> _Tasks to carry out_:
(a) Copy the welfare economics excerpt word for word, starting with "theories on how to increase well-being on" and going on through "an individual level1.".
(b) In the welfare economics excerpt, what does positive economics focus on?
(c) Translate this sentence from the welfare economics excerpt into Spanish: "There are two classes of economic theory: the positive, and the normative."

START Excerpt

While intuitively this seems like a step away from reality, neo-classical welfare economics has chosen these constraints for a good reason, which lies within the types of classes in economic theory. There are two classes of economic theory: the positive, and the normative. Positive economics focuses on prediction, whereas normative economics is about how things ought to be done and focuses on optimality, well-being and efficiency. The latter has started from a normative statement that preference satisfaction is good for an individual, and from there has sprouted elegant models which describe - under the conditions of the previous assumptions being true - how to best maximize preference satisfaction, and thus well-being of the individual.

This is, in a sense, at the heart of what welfare economics tries to do. “Welfare economics supplies

the economist – and the politician – with standards, at least with some standards, by which to appraise and on the basis of which to formulate policy” (Scitovsky 1951, 303). While they employ

theories on how to increase well-being on a societal scale using limited resources through changes of policies, the underlying mechanisms stem from theories on how to increase well-being in the sense of preference satisfaction on an individual level1.

A problem arises from this normative definition of well-being, which also doubles as an empirical strength: The assumptions that this theory of well-being makes are well-defined, and defined in such a way that they are falsifiable. While the starting point of welfare as preference satisfaction is a normative statement, the assumptions it hinges upon are positive statements. This makes it possible to dive into behavioural data to see if the assumptions made are consistent with reality.

END Excerpt
START Available data

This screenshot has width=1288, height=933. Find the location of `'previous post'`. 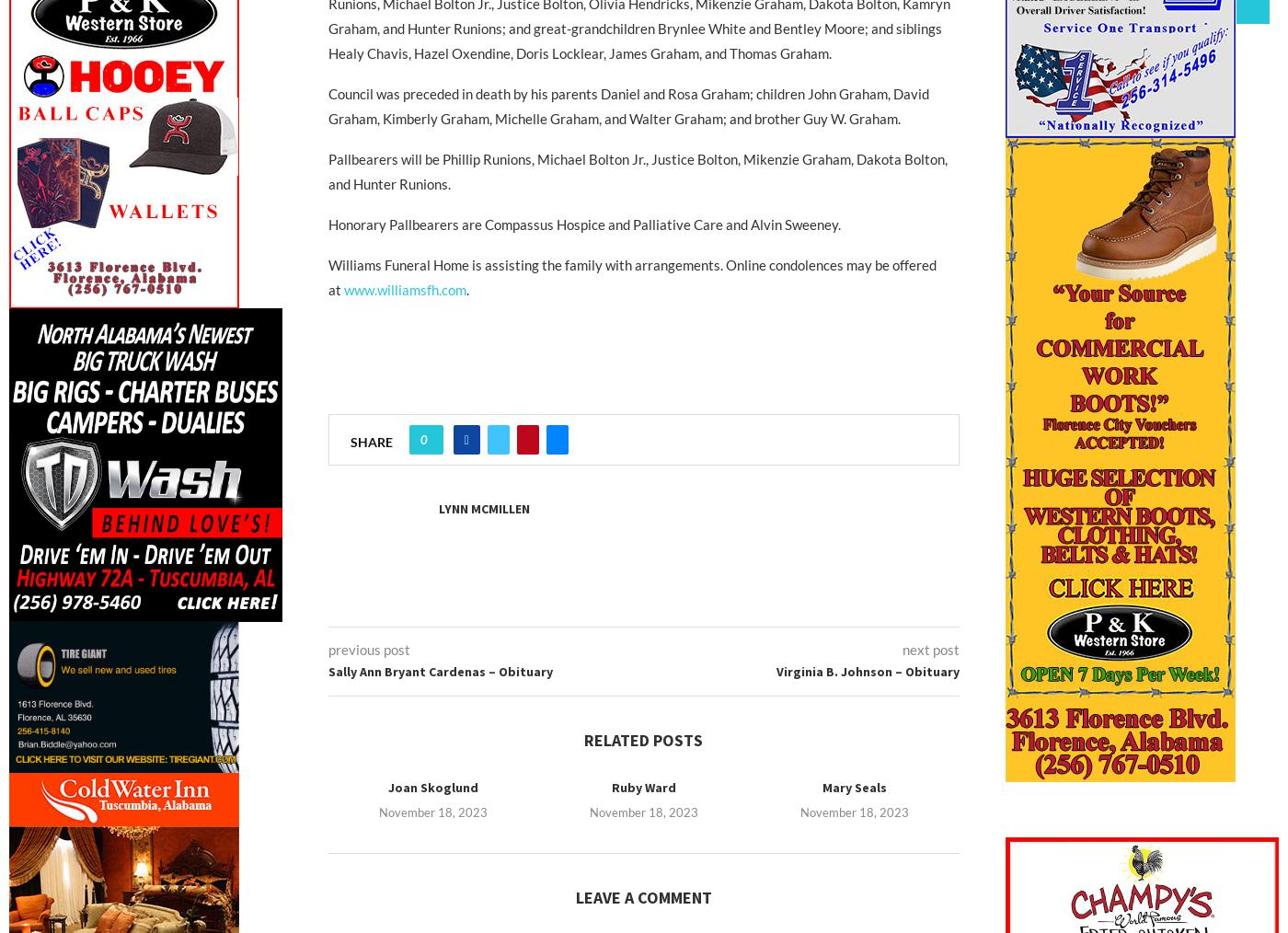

END Available data

> _Answers to the exercise_:
(a)
theories on how to increase well-being on a societal scale using limited resources through changes of policies, the underlying mechanisms stem from theories on how to increase well-being in the sense of preference satisfaction on an individual level1.

(b) Prediction.

(c) Hay dos clases de teoría económica: la positiva y la normativa.